Sunday,22 October, 2017
Current issue | Issue 1268, (29 October - 4 November 2015)
Sunday,22 October, 2017
Issue 1268, (29 October - 4 November 2015)

Ahram Weekly

Nothing to spare

Egyptians are bracing for another wave of price rises, writes Niveen Wahish

eco
eco
Al-Ahram Weekly

Noha Mahmoud, a primary school teacher, had wanted to buy a kitchen chopper for months but kept putting it off because there were other priorities. Last week, she decided to go ahead and buy it.

Has she waited any longer she would not have been able to afford it as the value of the pound has been dropping steadily over recent months, meaning that everything is becoming more expensive.

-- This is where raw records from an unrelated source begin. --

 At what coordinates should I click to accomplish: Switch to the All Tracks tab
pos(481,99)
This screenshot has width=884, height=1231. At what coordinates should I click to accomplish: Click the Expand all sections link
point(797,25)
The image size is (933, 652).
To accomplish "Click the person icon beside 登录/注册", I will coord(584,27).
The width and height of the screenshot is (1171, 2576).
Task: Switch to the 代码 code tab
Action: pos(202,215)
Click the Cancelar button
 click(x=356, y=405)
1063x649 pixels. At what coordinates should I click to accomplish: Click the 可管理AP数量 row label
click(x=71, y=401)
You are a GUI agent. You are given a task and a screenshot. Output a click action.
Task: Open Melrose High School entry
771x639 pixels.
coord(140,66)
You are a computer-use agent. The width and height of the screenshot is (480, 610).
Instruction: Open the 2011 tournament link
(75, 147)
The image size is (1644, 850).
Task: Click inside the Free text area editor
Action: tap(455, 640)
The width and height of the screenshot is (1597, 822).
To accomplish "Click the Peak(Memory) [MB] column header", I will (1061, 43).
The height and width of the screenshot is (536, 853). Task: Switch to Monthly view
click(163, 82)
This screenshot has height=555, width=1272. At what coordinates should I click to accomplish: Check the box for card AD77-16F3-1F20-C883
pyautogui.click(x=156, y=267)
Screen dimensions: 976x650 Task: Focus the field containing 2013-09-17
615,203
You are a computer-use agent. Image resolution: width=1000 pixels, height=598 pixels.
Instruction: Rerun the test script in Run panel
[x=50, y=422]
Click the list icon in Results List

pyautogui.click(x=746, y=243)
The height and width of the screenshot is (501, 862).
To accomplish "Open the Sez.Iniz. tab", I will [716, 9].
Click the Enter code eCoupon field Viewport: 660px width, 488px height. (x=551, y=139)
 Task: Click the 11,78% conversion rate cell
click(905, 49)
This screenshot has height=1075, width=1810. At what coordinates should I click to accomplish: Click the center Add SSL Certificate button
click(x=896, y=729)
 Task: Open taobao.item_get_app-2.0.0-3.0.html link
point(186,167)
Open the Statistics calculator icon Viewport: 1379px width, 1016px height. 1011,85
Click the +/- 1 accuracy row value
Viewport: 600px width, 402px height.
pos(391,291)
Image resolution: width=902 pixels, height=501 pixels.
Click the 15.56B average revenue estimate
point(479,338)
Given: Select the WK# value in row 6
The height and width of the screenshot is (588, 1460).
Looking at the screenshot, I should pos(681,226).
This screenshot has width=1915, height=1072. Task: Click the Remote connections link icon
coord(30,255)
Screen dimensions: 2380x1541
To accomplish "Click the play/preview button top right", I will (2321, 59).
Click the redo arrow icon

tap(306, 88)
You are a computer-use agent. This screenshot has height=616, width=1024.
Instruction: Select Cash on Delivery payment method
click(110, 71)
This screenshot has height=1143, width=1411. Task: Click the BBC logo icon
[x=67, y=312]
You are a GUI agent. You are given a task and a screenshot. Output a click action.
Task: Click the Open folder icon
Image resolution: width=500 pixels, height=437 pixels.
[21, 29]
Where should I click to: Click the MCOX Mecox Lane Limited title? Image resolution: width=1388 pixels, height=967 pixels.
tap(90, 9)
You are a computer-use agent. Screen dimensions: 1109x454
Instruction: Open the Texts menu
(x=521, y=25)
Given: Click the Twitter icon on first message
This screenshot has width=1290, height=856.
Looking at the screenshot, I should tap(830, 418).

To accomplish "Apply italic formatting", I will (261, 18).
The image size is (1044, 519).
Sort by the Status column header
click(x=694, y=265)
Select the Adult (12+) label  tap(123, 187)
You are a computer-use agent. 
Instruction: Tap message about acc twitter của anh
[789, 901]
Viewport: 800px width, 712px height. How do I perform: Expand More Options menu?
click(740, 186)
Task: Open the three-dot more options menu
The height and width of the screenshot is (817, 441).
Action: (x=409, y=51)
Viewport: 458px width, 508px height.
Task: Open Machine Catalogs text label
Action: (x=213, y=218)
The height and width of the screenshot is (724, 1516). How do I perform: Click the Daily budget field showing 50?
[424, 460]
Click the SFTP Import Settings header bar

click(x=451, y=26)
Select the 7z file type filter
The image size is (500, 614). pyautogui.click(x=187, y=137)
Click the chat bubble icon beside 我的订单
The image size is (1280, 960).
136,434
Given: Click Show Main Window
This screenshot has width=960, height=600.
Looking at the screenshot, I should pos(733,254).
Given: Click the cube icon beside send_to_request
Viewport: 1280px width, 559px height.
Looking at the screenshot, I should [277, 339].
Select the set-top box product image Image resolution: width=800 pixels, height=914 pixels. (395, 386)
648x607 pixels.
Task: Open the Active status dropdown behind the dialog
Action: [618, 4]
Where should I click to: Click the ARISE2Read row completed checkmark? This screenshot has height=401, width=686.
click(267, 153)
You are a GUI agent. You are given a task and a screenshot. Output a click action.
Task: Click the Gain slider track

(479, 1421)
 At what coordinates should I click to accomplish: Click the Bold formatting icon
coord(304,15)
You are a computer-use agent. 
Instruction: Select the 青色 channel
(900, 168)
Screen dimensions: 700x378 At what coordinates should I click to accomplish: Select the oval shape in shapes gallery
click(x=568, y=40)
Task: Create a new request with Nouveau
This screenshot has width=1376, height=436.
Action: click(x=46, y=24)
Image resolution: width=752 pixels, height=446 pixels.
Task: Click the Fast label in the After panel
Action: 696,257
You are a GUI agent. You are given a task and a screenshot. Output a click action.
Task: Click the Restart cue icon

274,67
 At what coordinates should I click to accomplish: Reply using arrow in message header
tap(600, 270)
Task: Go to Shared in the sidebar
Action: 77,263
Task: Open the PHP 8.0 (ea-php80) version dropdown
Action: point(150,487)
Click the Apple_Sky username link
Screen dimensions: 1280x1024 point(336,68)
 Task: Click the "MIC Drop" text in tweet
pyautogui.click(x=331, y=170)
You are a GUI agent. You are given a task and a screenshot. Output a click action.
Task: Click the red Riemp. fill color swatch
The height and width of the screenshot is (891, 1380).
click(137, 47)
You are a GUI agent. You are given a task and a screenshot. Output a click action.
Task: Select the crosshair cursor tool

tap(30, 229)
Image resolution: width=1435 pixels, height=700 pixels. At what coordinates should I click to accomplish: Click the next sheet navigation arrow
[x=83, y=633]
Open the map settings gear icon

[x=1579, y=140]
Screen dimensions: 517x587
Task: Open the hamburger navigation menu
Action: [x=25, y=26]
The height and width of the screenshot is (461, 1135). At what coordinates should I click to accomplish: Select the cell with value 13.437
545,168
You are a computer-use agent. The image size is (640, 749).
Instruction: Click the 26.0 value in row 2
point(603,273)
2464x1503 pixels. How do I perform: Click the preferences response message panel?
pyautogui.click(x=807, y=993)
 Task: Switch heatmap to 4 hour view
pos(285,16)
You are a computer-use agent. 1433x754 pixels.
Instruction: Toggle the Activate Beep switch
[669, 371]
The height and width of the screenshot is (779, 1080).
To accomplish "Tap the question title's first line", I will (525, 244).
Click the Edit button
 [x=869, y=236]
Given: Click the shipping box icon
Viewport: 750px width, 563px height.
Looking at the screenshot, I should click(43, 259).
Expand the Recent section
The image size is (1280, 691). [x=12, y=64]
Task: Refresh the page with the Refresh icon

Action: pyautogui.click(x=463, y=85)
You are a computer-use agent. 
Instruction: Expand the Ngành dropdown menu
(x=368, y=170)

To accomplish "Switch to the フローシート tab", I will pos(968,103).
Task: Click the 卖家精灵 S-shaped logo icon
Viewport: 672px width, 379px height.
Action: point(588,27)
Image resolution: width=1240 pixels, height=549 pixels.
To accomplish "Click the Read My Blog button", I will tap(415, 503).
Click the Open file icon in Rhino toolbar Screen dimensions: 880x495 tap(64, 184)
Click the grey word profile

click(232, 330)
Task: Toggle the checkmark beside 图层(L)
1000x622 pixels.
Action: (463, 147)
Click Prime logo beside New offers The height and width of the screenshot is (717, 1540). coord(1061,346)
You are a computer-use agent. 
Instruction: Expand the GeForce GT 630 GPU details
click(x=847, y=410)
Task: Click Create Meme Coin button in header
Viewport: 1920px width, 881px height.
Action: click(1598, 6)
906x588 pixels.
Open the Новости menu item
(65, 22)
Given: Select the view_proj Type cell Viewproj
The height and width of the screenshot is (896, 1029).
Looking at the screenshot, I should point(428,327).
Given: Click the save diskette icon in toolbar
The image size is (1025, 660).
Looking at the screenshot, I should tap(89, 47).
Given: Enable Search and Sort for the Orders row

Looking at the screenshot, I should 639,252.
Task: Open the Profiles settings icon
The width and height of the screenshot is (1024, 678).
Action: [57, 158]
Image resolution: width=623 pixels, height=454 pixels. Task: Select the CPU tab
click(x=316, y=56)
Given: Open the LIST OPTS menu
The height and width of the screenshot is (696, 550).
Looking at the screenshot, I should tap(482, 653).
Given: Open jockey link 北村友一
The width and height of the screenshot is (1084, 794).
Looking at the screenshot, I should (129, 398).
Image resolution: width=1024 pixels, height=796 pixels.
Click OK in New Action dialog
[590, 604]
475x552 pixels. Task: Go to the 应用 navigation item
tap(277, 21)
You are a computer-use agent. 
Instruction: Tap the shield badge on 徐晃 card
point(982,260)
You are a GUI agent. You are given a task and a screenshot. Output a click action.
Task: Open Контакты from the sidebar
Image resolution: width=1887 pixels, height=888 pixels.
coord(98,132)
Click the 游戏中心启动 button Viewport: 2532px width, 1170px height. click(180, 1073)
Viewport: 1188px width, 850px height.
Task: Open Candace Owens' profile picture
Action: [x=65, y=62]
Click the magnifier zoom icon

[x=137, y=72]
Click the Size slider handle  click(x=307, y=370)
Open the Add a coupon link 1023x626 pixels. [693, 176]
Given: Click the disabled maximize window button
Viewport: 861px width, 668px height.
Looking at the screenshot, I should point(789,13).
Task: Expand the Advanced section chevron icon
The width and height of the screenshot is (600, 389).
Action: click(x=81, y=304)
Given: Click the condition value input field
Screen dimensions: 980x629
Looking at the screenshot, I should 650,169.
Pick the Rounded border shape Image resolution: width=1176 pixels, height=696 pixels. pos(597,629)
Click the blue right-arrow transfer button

The pound has lost 11 per cent of its value since January 2015. Over the past five years it has lost a third of its value, going from LE5.86 to the dollar to LE7.93.

Any drop in the value of the pound is almost immediately felt in the marketplace. The price tags on products, whether on the shelves, in warehouses or in ports, are automatically changed to reflect the new value, said Ahmed Sheiha, head of the Importers Division at the Egyptian Federation of Chambers of Commerce (EFCC).

This is necessary, he said, to ensure that the trader or importer concerned does not lose the value of his capital.

The continuous drop in the value of the pound has put a dent in Mahmoud’s salary. “My salary has increased by only five per cent this year,” she said, adding that she cannot keep up with the needs of her two children, let alone put anything aside as savings.

This will eventually lead to a drop in the living standards of Egyptians from the lower segments of the middle class, according to Salwa Al-Antary, former head of research at the National Bank of Egypt. She added that the price hikes will also drastically affect the 27 per cent of the population who live below the poverty line.

Even before last week’s depreciation, with the pound going from LE7.73 to the dollar to LE7.93, inflation was already beginning to spike. Annual urban consumer inflation increased to 9.2 per cent in September from 7.9 per cent in August on the back of a rise in the price of volatile foodstuffs such as fruit and vegetables. A depreciating pound will mean higher inflation.

Egypt imports over half of the wheat it consumes in addition to a wide range of other commodities such as cooking oil and tea. Its dependence on food imports has increased over the years, especially for cereals and wheat. The country is now the largest wheat importer in the world, according to a July 2015 report entitled “Demand and Supply Challenges of Food Security in Egypt” by Racha Ramadan for the Egyptian Centre for Economic Studies (ECES).

Egyptian households, especially lower-income ones, spend around 40 per cent of their expenditures on food, making them more vulnerable to price shocks, says the ECES paper. And although globally food prices are at their lowest in years, the exchange rate factor has meant that prices in Egypt have remained high.

The UN Food and Agriculture Organisation (FAO) food price index is 18.9 per cent lower than a year ago. The food price index measures the monthly change in the international prices of a basket of food commodities including cereals, vegetable oil, dairy products, meat and sugar.

The higher exchange rate will also mean higher costs for local manufacturers who use imported production inputs and machinery, which will mean a hike in the price of locally produced goods.

Even if Egypt does not import maize, for example, its price will increase because there will be more demand for it as people will buy it as an alternative to wheat, says Karima Korayem, an economics professor at Al-Azhar University in Cairo.

“Government cooperatives alone will not be enough” to take up the higher demand for cheaper goods, she said, referring to the government-owned supermarkets that provide a range of food and household items at reduced prices. The market needs more competition to prevent prices from skyrocketing, she said.

Moustafa Al-Dawi, head of the Grocery Division at the EFCC, agrees. He said that ever since hypermarkets started opening in Egypt there has been a difference in prices because consumers know that they can get items cheaper elsewhere if their usual vendor is too expensive.

But the market also needs tougher anti-competition measures, Korayem said, through which the price of each product would be carefully calculated, taking into account profit margins at every stage of production. If the prices of products are found to be more than these calculations, the vendors should be penalised, she said.

In the meantime, Korayem said no additional burdens should be imposed on the consumer, referring to government plans to replace the existing sales tax with a value-added tax (VAT). This year, the government is counting on the new VAT to bring in some additional LE30 billion in tax revenues.

The funds are needed to finance Egypt’s budget deficit, which reached 10.8 per cent of GDP in 2014-2015. The targeted deficit for the current fiscal year is 9.5 per cent.

Application of the tax is expected to cause a one-time increase in the consumer price level and will not be an annual occurrence. The government originally planned to impose the tax in the second quarter of 2015-2016. It recently, however, said that more consultation is required.